» EXERCISE
In a Markdown table with the columns Row and Line, number each line of the listing below, starting at the line that contains "Where should I" and ending with the end of the listing. Include both ends, skip blank lines, and leave the pictures out.
====================
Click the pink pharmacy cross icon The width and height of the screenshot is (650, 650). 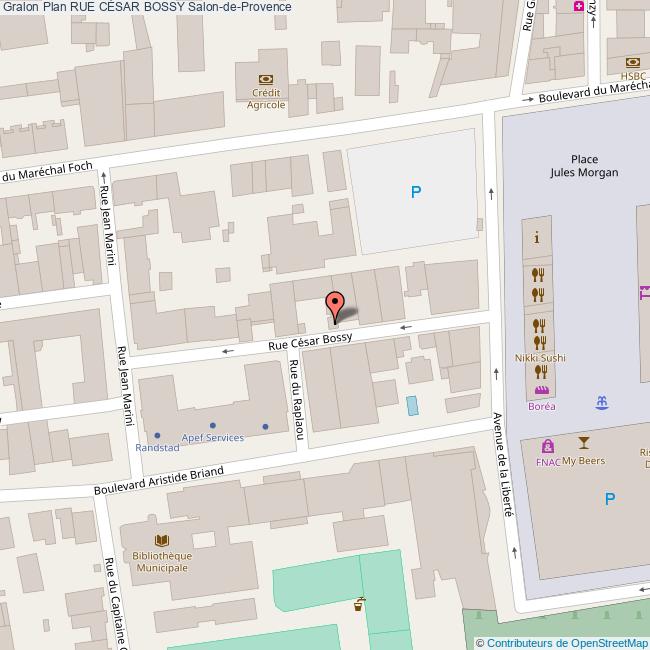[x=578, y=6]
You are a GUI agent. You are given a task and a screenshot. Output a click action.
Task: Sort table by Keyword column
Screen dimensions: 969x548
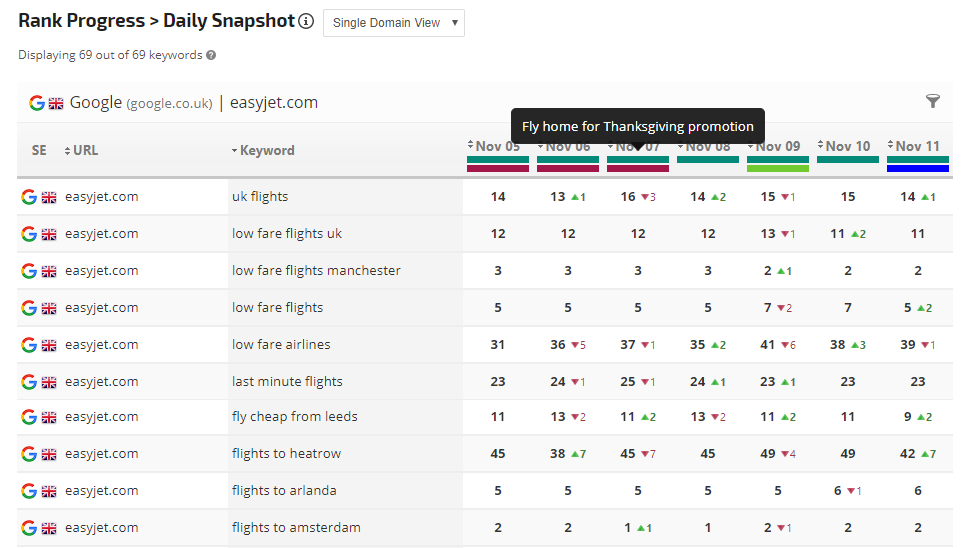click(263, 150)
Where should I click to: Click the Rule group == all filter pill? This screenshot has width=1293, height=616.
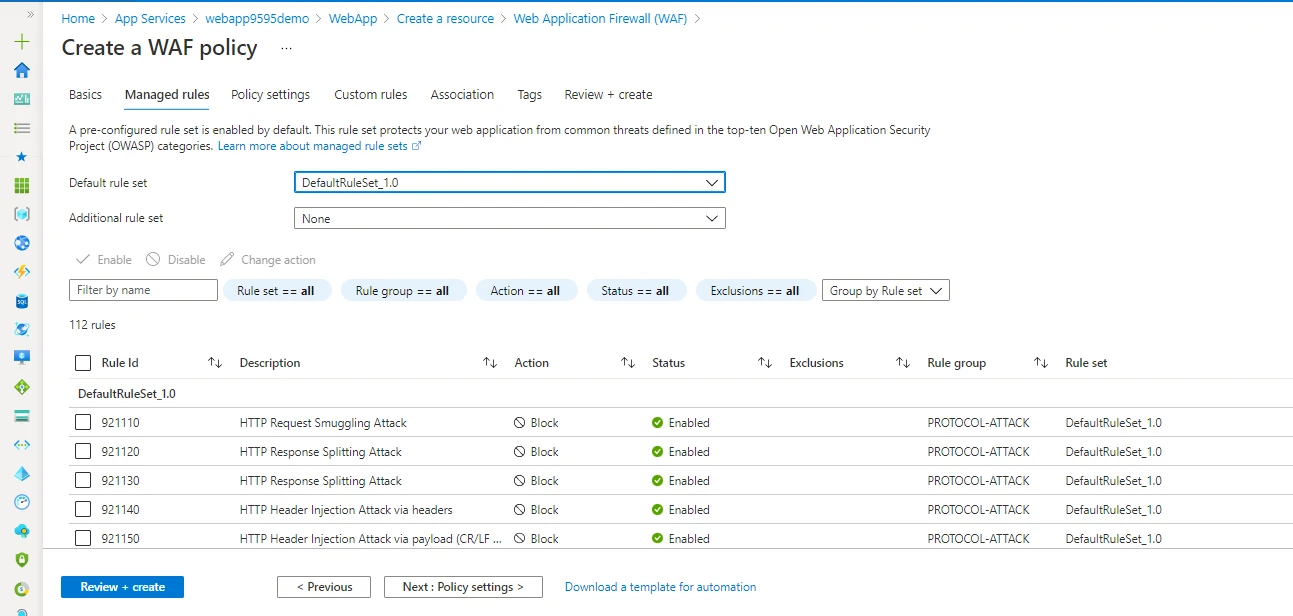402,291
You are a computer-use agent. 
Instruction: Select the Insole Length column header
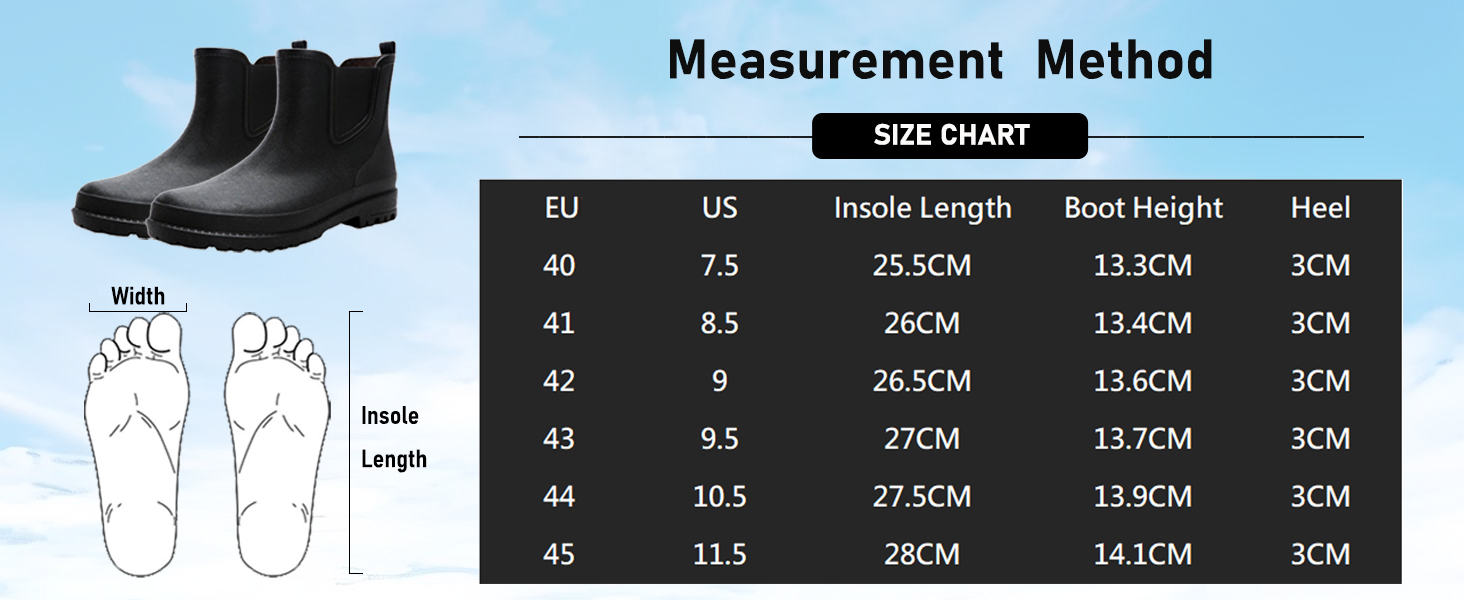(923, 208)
====================
» ANSWER TO THE EXERCISE
| Row | Line |
|---|---|
| 1 | Where should I click to: Click the Rule group == all filter pill? This screenshot has width=1293, height=616. |
| 2 | 402,291 |
| 3 | You are a computer-use agent.  |
| 4 | Instruction: Select the Insole Length column header |
| 5 | (923, 208) |